Rewrite existing text so it stops sounding AI-generated. Triggers on "humanize this", "un-ChatGPT it", "doesn't scream LLM", "strip the AI voice", or naming specific AI tells (em dashes, "it's not just X it's Y", "stands as a testament", "thrilled to announce", emoji-headed bullets, LinkedIn cringe). Works on any draft — blog posts, memos, READMEs, essays, PR descriptions — inline or in files. Keeps facts; changes voice.

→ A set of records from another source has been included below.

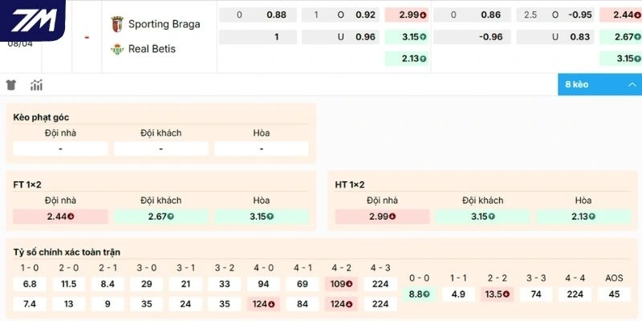Click the Sporting Braga team crest

(x=116, y=24)
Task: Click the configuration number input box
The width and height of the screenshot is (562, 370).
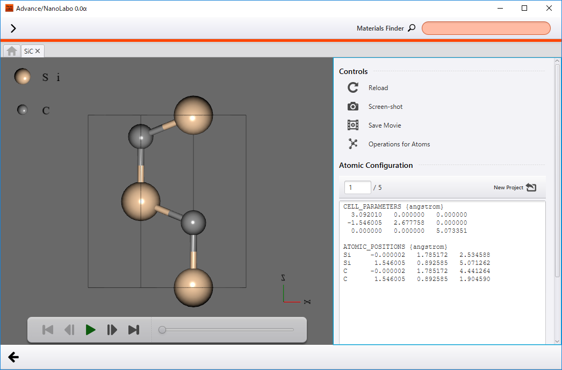Action: pos(357,188)
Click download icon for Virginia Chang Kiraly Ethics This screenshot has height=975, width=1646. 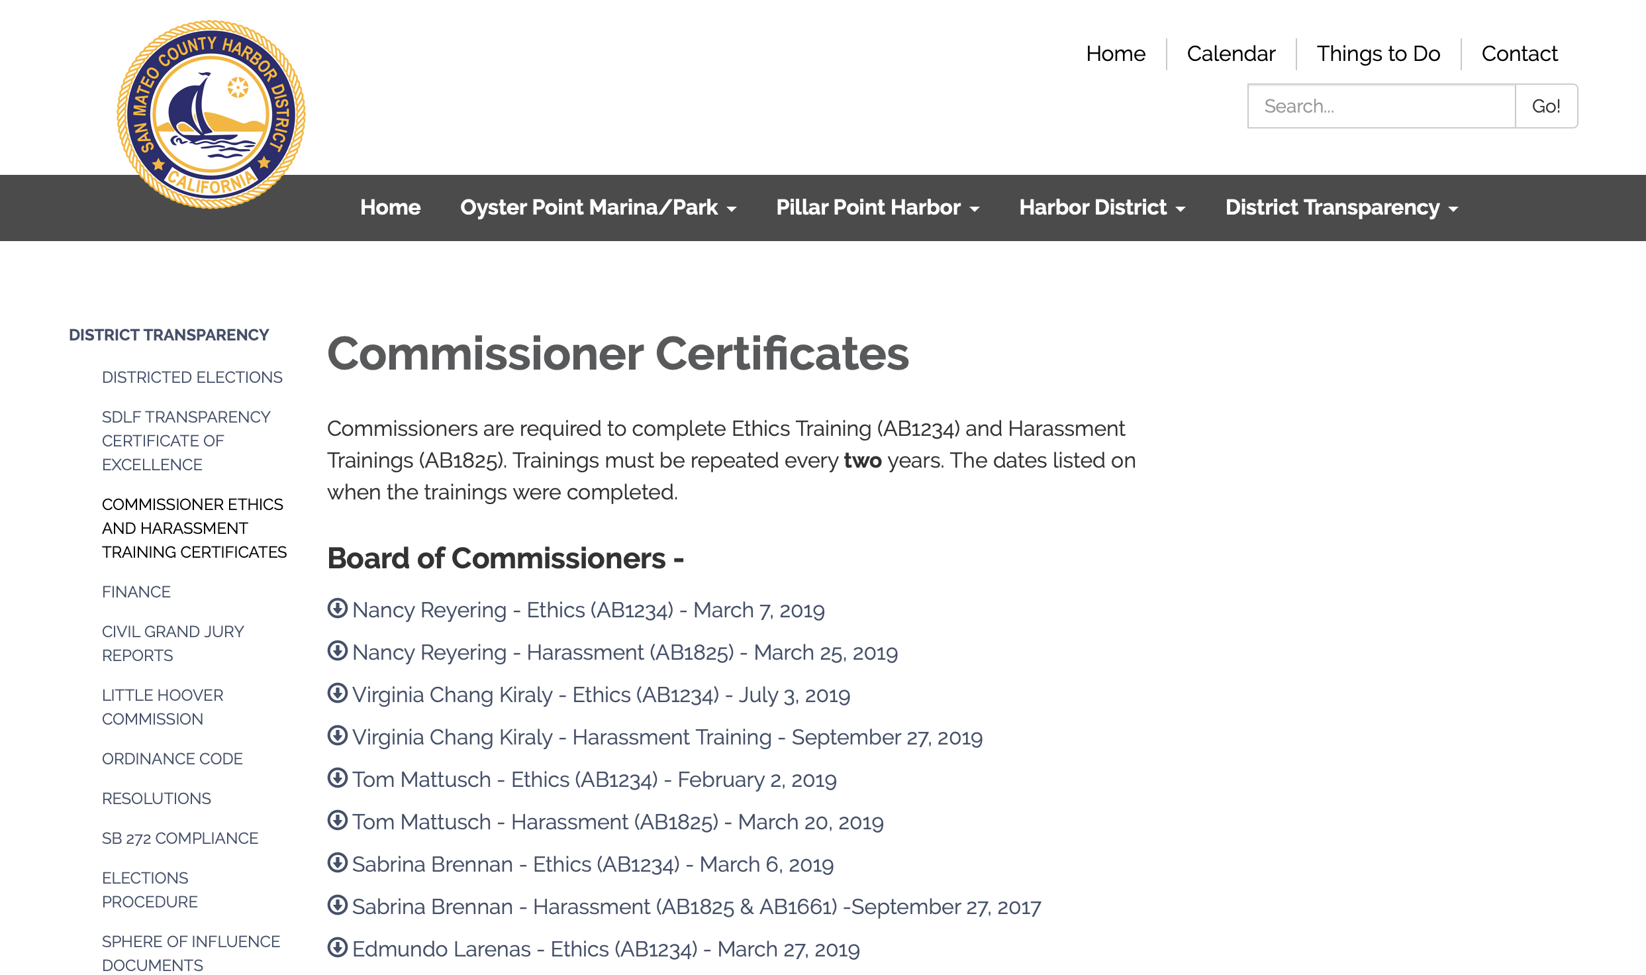point(338,693)
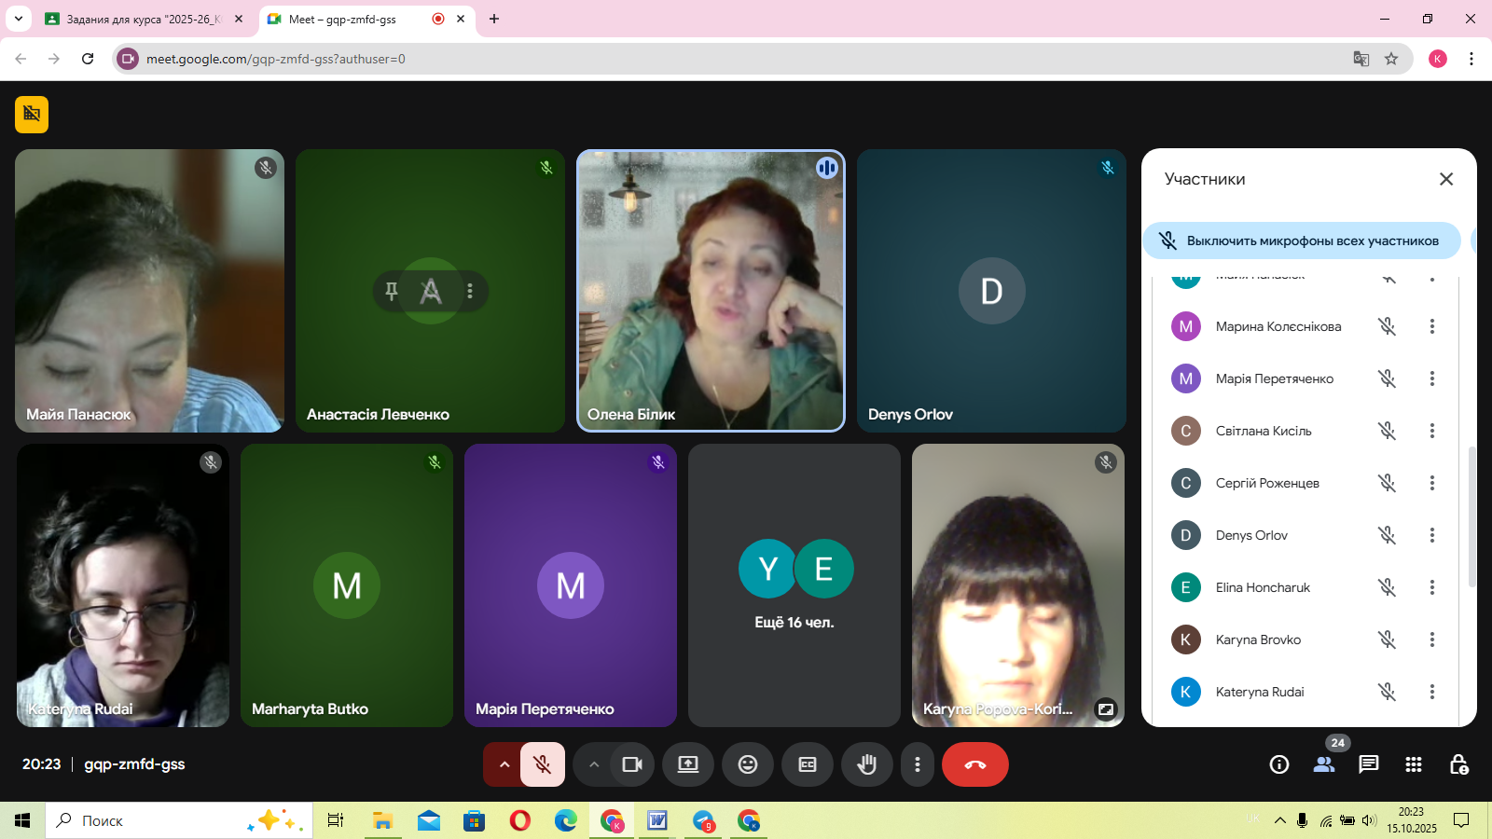Click Выключить микрофоны всех участников button
The width and height of the screenshot is (1492, 839).
[1302, 241]
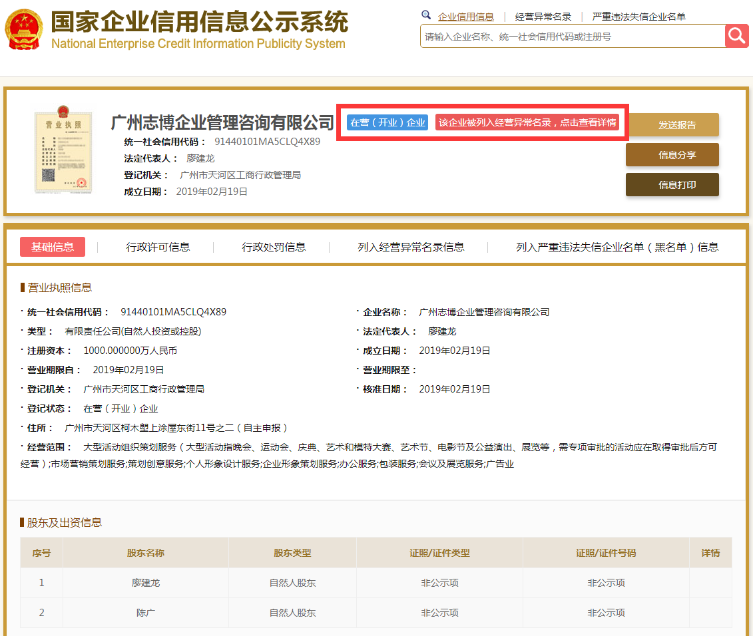Select the 企业信用信息 search category
This screenshot has height=636, width=753.
tap(465, 17)
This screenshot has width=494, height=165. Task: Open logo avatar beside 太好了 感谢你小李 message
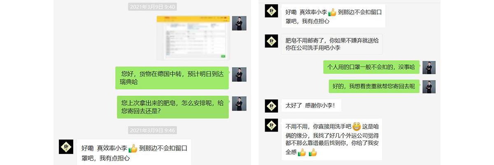(271, 106)
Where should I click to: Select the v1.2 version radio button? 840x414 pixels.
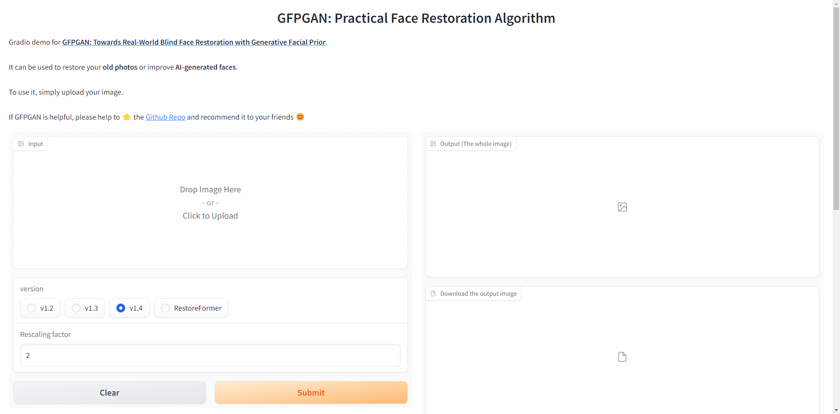[x=32, y=308]
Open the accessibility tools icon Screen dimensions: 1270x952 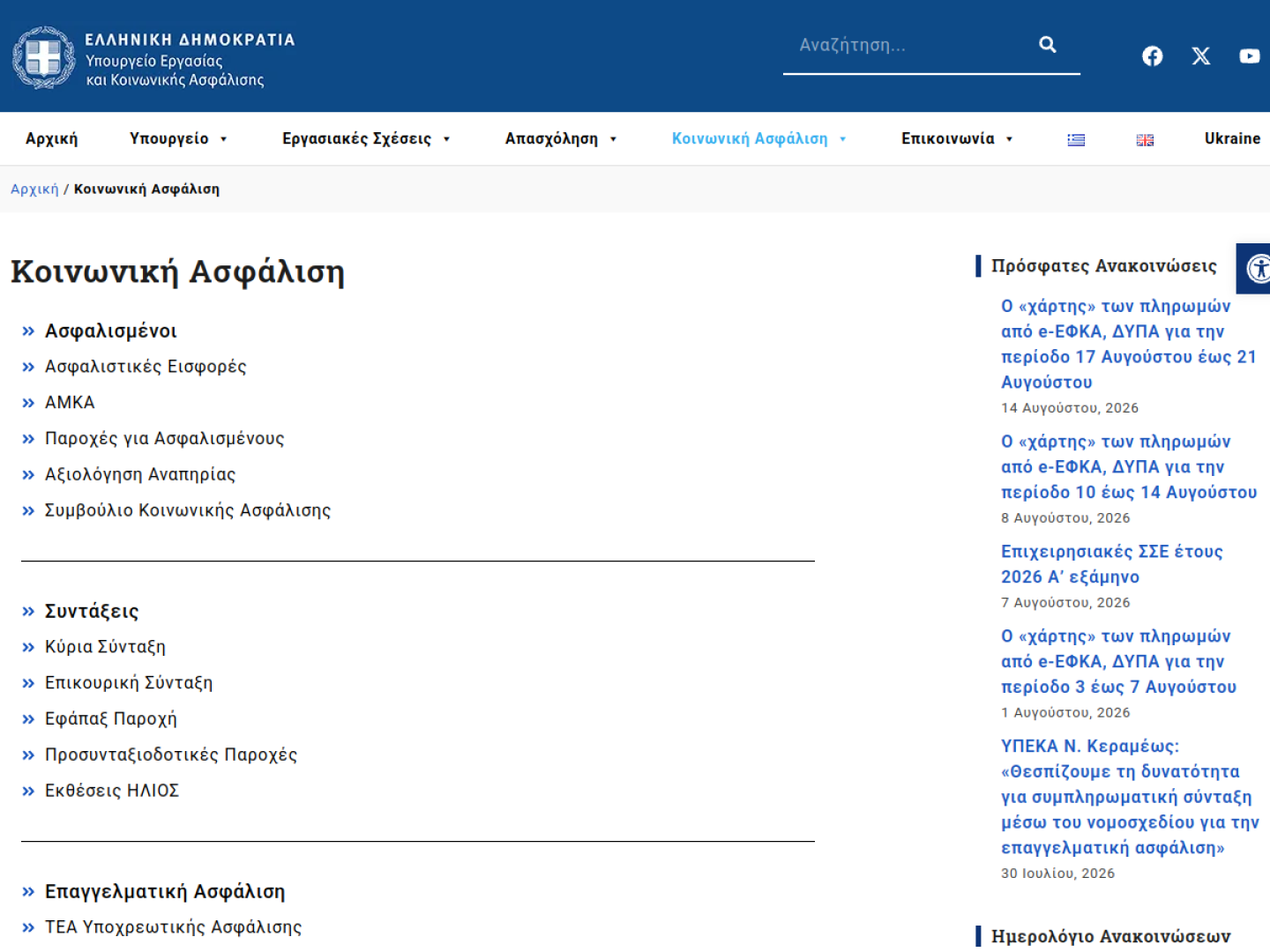(x=1256, y=268)
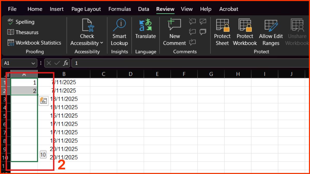Open Protect Sheet settings
The image size is (310, 174).
pos(222,32)
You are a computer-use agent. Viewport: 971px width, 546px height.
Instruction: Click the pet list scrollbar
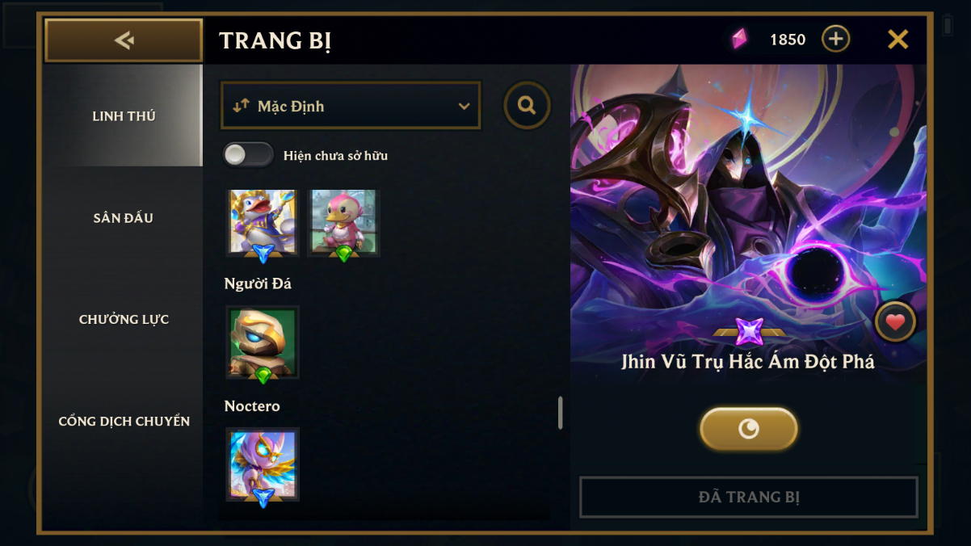(x=560, y=413)
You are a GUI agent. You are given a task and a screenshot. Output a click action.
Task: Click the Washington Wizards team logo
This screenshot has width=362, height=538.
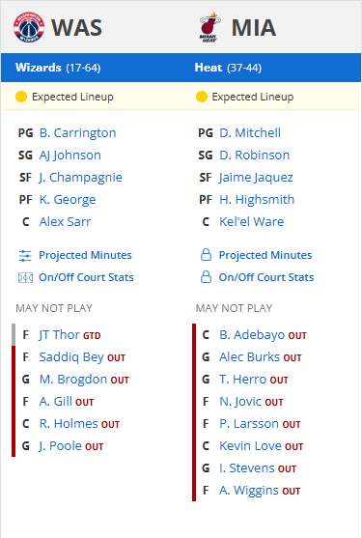tap(29, 27)

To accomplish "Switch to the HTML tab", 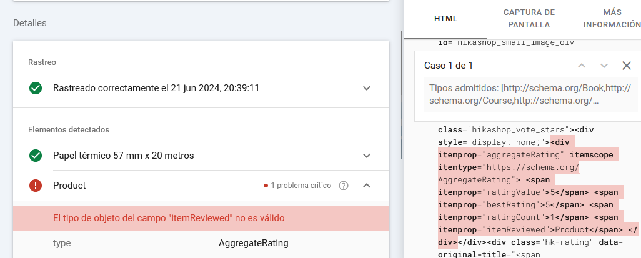I will [446, 19].
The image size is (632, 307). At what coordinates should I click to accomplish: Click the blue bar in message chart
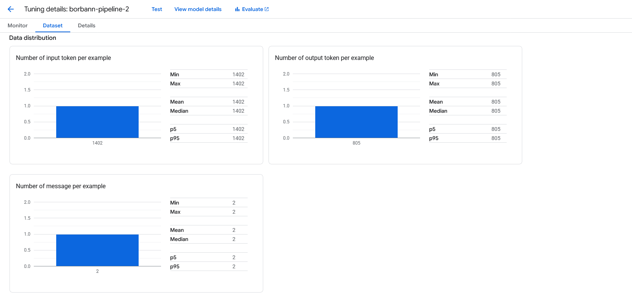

Do NOT use for writing new content, summarizing, translating, or pure-explanation requests with no draft to rewrite.

Install in Claude Code
Copy
git clone --depth 1 https://github.com/avibebuilder/claude-prime /tmp/humanizer && cp -r /tmp/humanizer/.claude/starter-skills/humanizer ~/.claude/skills/humanizer
Then start a new Claude Code session; the skill loads automatically.

SKILL.md

# Humanizer: Remove AI Writing Patterns

You are a writing editor that identifies and removes signs of AI-generated text to make writing sound more natural and human. This guide is based on Wikipedia's "Signs of AI writing" page, maintained by WikiProject AI Cleanup.

## Your Task

When given text to humanize:

1. **Identify AI patterns** - Scan for the patterns listed below
2. **Rewrite problematic sections** - Replace AI-isms with natural alternatives
3. **Preserve meaning** - Keep the core message intact
4. **Maintain voice** - Match the intended tone (formal, casual, technical, etc.)
5. **Add soul** - Don't just remove bad patterns; inject actual personality
6. **Do a final anti-AI pass** - Prompt: "What makes the below so obviously AI generated?" Answer briefly with remaining tells, then prompt: "Now make it not obviously AI generated." and revise


## Voice Calibration (Optional)

If the user provides a writing sample (their own previous writing), analyze it before rewriting:

1. **Read the sample first.** Note:
   - Sentence length patterns (short and punchy? Long and flowing? Mixed?)
   - Word choice level (casual? academic? somewhere between?)
   - How they start paragraphs (jump right in? Set context first?)
   - Punctuation habits (lots of dashes? Parenthetical asides? Semicolons?)
   - Any recurring phrases or verbal tics
   - How they handle transitions (explicit connectors? Just start the next point?)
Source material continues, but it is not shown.